Problem statement: Look through the entries for the string "using" and copy every line where it shows up.

Records for this task:

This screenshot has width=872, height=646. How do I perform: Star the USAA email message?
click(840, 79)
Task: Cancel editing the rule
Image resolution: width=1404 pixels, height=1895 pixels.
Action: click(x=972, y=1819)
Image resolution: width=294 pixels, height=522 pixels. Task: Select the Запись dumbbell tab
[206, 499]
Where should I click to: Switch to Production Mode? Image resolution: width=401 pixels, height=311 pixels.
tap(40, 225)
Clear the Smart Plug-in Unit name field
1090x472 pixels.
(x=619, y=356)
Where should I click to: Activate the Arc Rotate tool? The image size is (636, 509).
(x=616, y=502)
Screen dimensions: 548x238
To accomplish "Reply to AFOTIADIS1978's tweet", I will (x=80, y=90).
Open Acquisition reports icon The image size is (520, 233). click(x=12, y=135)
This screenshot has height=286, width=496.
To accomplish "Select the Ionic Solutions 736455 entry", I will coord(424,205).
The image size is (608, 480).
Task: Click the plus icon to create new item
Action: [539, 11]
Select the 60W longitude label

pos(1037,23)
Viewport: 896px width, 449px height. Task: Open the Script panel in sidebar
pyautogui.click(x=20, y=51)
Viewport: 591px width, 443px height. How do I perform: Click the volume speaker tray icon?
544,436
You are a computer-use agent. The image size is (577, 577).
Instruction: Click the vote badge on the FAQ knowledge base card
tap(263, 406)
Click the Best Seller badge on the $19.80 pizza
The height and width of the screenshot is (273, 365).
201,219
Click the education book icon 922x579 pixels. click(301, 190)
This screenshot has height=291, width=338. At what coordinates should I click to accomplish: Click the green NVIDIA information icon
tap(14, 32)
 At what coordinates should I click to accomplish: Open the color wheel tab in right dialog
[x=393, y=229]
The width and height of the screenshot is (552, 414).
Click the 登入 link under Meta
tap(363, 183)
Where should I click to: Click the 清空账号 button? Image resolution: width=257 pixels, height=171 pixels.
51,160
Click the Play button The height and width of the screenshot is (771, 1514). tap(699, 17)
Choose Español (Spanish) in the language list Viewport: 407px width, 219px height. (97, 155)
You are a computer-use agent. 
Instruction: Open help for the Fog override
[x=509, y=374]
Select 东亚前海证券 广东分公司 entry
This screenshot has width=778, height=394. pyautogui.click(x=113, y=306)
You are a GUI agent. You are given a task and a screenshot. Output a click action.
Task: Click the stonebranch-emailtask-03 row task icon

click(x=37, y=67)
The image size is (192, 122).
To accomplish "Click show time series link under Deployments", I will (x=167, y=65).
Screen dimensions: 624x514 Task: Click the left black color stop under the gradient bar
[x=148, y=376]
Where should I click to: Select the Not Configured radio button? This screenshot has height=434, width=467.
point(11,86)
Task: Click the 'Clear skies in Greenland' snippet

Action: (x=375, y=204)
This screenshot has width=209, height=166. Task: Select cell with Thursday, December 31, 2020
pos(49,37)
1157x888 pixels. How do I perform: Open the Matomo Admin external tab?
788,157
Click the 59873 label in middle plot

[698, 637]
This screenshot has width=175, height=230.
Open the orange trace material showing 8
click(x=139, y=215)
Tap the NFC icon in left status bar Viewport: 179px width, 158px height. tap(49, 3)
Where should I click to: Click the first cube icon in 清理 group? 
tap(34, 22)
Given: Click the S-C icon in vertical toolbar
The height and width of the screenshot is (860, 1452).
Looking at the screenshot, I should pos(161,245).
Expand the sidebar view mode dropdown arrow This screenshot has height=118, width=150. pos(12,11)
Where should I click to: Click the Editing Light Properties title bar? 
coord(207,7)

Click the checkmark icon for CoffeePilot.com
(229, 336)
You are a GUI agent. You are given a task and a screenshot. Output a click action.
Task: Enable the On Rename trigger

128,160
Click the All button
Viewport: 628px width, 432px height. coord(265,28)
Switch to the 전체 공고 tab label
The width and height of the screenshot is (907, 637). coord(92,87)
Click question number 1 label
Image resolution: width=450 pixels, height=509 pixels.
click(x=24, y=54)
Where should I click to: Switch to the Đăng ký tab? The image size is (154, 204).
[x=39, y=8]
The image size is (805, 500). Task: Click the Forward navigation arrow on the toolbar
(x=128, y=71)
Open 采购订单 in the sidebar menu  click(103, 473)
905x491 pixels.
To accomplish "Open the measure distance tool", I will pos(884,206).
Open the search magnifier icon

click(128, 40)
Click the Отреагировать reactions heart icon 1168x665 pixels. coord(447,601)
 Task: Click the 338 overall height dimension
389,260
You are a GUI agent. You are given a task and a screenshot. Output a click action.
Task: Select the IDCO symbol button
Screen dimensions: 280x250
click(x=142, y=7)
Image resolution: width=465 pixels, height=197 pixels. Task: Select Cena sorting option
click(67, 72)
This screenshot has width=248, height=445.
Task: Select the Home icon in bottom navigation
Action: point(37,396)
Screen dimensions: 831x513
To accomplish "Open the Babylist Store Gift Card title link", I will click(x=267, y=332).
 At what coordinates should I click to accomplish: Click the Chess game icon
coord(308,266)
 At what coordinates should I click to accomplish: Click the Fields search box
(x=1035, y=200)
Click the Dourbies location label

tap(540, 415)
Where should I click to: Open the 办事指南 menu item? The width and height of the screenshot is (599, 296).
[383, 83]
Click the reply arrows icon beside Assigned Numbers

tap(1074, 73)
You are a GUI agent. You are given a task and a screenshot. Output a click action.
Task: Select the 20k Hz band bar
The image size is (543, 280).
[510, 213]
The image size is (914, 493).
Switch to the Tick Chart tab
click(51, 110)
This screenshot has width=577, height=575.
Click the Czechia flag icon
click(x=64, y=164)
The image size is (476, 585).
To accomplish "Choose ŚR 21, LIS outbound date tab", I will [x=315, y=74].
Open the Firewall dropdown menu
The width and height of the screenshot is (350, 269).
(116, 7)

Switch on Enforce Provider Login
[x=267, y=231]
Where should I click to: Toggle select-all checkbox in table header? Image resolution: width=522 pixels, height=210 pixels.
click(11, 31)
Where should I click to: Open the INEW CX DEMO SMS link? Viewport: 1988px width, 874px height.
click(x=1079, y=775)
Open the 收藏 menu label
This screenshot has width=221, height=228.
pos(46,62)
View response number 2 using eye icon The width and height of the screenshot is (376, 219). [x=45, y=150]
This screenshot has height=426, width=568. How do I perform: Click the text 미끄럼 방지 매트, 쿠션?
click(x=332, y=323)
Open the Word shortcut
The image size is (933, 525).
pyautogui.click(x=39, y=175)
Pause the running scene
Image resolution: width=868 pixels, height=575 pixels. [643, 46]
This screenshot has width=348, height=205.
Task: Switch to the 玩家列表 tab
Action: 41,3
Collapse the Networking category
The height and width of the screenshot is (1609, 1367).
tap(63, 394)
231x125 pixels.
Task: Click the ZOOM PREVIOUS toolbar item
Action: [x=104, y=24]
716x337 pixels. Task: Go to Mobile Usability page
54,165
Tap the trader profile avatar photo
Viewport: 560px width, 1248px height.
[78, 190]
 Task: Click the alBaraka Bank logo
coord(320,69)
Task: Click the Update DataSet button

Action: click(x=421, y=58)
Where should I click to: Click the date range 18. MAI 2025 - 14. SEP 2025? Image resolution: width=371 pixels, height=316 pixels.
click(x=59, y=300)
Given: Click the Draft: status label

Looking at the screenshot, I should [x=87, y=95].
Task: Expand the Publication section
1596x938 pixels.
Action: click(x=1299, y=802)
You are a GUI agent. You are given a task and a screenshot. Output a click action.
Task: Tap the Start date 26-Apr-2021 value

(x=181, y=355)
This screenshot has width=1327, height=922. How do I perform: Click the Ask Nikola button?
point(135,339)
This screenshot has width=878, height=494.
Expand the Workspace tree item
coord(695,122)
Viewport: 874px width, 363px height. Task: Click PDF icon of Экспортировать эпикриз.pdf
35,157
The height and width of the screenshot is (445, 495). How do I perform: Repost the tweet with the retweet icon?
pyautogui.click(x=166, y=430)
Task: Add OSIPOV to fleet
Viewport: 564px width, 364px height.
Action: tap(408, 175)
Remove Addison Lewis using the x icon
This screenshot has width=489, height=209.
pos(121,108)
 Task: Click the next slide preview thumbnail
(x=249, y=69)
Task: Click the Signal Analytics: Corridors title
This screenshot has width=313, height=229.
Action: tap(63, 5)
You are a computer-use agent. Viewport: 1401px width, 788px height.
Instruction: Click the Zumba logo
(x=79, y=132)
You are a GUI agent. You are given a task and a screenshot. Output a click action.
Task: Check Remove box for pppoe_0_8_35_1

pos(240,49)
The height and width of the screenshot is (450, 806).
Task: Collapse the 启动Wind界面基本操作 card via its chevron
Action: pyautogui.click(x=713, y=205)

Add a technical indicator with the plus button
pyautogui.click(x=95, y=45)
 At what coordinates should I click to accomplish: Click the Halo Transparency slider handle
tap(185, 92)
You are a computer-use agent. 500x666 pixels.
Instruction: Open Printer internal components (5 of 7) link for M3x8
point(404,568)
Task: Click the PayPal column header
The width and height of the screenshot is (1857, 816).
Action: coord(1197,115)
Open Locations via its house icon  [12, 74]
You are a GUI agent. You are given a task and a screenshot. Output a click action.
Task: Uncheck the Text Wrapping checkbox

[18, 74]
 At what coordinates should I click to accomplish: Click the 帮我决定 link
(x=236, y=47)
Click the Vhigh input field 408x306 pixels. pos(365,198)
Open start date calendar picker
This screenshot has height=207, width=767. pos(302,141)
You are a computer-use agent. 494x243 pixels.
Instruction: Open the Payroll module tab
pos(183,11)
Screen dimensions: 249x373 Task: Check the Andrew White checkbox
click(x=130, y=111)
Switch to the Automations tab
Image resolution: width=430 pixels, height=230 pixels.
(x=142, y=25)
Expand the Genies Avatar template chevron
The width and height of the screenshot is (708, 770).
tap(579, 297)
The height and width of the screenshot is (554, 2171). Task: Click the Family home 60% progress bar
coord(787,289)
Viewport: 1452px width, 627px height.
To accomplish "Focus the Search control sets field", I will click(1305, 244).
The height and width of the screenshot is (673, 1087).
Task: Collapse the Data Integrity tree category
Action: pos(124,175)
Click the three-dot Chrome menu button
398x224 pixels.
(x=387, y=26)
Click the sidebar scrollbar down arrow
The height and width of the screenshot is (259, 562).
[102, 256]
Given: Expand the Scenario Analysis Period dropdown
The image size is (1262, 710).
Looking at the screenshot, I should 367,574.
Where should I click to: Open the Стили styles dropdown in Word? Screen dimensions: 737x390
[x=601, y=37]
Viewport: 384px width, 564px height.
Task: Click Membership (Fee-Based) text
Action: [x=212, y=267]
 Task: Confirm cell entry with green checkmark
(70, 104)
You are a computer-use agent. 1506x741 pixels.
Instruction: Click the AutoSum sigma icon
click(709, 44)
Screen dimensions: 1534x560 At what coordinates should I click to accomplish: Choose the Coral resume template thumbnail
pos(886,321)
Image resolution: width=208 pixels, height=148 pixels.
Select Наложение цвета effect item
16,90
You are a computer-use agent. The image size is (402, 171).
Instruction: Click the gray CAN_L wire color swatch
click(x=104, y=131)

Solved exercise:
View response number 2 using eye icon The width and height of the screenshot is (376, 219). [x=45, y=150]
Remove Addison Lewis using the x icon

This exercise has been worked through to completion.